NUR EREN KILINÇ / Atatürk Üniversitesi, İletişim Fakültesi mezunu olan Nur Eren Kılıç, Yeni Asya Gazetesi, siyasi haber editörü idi. Türkiye’de sarı basın kartı sahibi bir gazeteci iken 1 Mart 2017 günü tutuklandı. 21 Şubat 2018’de 7 sene 6 ay hapis cezası ve ev hapsi kararı ile tahliye edildi. Hapishanedeyken, cezaevindeki insanların mektuplarından oluşan “Üç Dal Papatya” isimli kitabı Yeni Asya Yayınevi tarafından basıldı. Kitabın ‘Terör örgütü propagandası” yaptığı
suçlamasıyla tekrar mahkemeye çıktı. Gazeteci Kılınç, bitmeyen baskılar sebebiyle Almanya’ya iltica etmek zorunda kaldı.

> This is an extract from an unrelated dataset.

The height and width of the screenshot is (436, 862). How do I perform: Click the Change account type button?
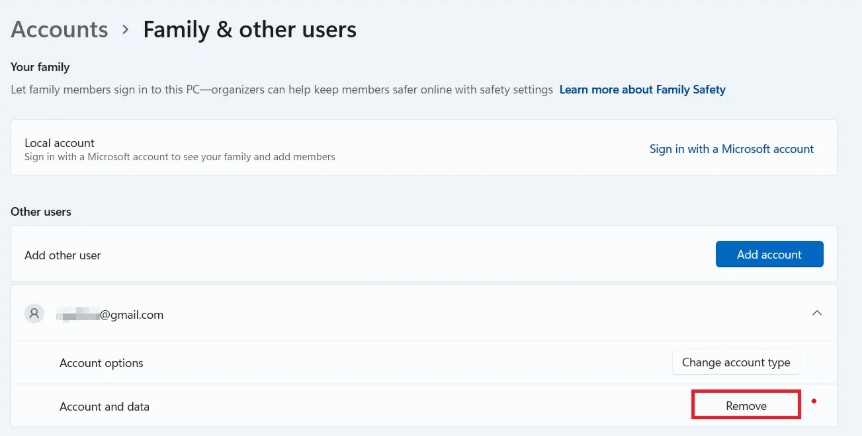[x=735, y=363]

Winston Churchill demokrasiyi şöyle tarif ediyor: “Sabahın köründe, alacakaranlıkta kapınız çalındığı zaman, onun sütçü olduğundan emin olmanın adıdır demokrasi.”

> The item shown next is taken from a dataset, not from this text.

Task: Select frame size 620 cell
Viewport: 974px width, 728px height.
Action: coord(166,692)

Churchill’in demokrasi tanımıyla anlatmak istediği durumu tecrübe ettiğimde 25 yaşında bir gazeteciydim (yıl 2017). Çalışmakta olduğum gazeteden mesai bitiminde ayrılmış, iki ay sonra olacak düğünümün hayaliyle gerçekleştirdiğim tatlı bir akşam gezintisinin ardından saat 19:00 sularında yalnız yaşadığım evime gelmiştim. Evimde de diktatör Erdoğan’ın yazıp yönettiği 15 Temmuz Darbe Tiyatrosu üzerinde çalışmalarımı sürdürüyordum. Çalışmak zorundaydım, çünkü mail kutuma düşen mesajlar beni hayrete düşürüyor, uykularımı kaçırıyordu. 15 Temmuz Darbe Tiyatrosu’nun mesulü sayılarak hapse atılan 18 yaşındaki askerlerin aileleri, bir gecede Erdoğan tarafından terörist ilan edilen doktorların, öğretmenlerin aileleri biz gazetecilere yüzlerce mail gönderiyordu. Ben de bu mailleri araştırıp, gerekli mahkeme belgelerini temin edip bir kitap hazırlıyordum. Önümde iki seçenek vardı: Bu yaşananlara kayıtsız kalacak, gelen mailleri okumayacak ve siyasi haber yazmayacaktım. Ya da mesleğim ve insanlığın gereği olarak, ne pahasına olursa olsun doğruları yazacaktım.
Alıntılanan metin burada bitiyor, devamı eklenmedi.